What would a procession be without explosive lighting equipment? My answer- a normal one. But the city apparently differs with me as I happened to encounter an idol illuminated by 10 suns. Or so it seemed for a small crowd that had temporarily spared themselves the gift of blindness by shutting their eyes as tight as Catwoman’s leather outfit. Participants, organizers and the crowd gathered have this compulsive need to prove that culture is not being eroded in the midst of all this hoopla. The best way to demonstrate it to all the TV cameras trained on them – spray colors of red, pink and orange in the air, on faces and sometimes on an odd clueless tourist with a digital camera. That the tourist will have to buy a new camera is totally irrelevant, though. Crackers, group of people dancing in trance or under influence, form yet another aspect of this spectacle.

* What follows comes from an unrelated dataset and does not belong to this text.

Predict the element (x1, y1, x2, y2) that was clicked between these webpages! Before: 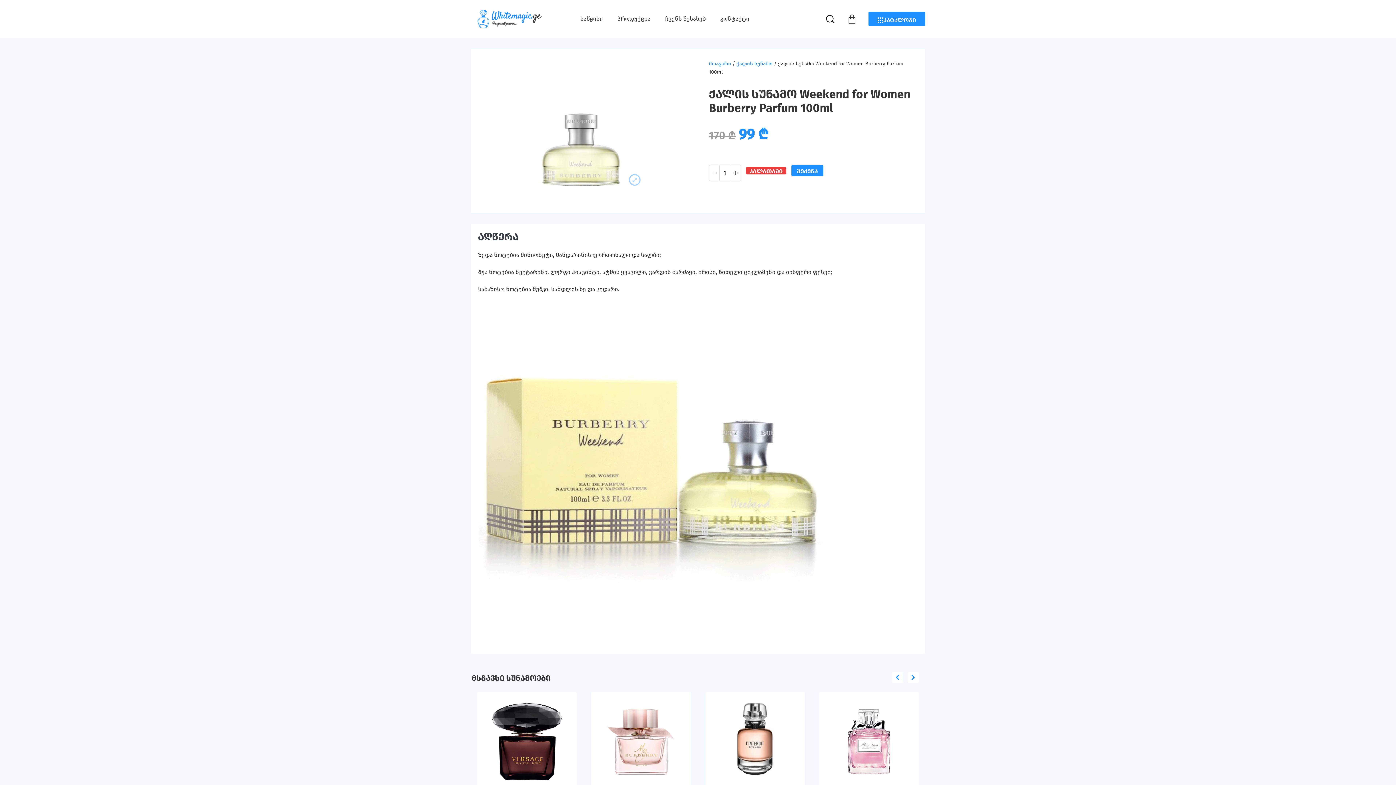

A 15 day religious carnival of sorts comes to an end with the idol immersion in the sea, rivulet or even a large rain-water collected pond- depending on the size of the idol. Nobody really bothers about the day after. The municipal corporation which is mostly visible on such days turns up in huge vans to clear roads, alleys and beaches. As for the political sponsors, who have a field day at garnering awe and exposure find it most convenient to leave it to the cleaners or just harsh weather to clear their banners that hang from post to post. They seem to strictly believe in division of labor and specialization!

All the above would have been just fine had it been yet another uneventful year. But India also spins into frenzy whenever there is talk of a game adopted from the colonial times – Cricket. Such excitement is, therefore, completely unexpected when the team, which has been out of form since a very long time, loses and returns home. Effigies are burnt, roads are blocked for a day, and some underperformers’ houses are either pelted or blackened to mourn the loss without much pomp.

Now what happens when such a team goes to a new format World Cup and wins the Championship Trophy during the very same week as the Ganesh Utsav? For starters, offices close early, people find time from religion, stock market and household banter and honor sports channels giving high TRPs for re-runs of the same match. Channels start recruiting more people to cover both events and the Programming Executive spends sleepless nights on prioritizing the two events! Crackers bought for the festival are burst to serve dual purpose and processions to celebrate both the events get inflated by the participants’ heads. The stock market soars to all time highs while speculators keep figuring what next.

For the otherwise crowded streets of this metro, double barreled events bring with them more substance, content, coverage, noise and many more traffic jams. People swing from street to street hoping for more reasons to rationalize the purpose and find company for such insanity. I call it the Mumbai metro madness.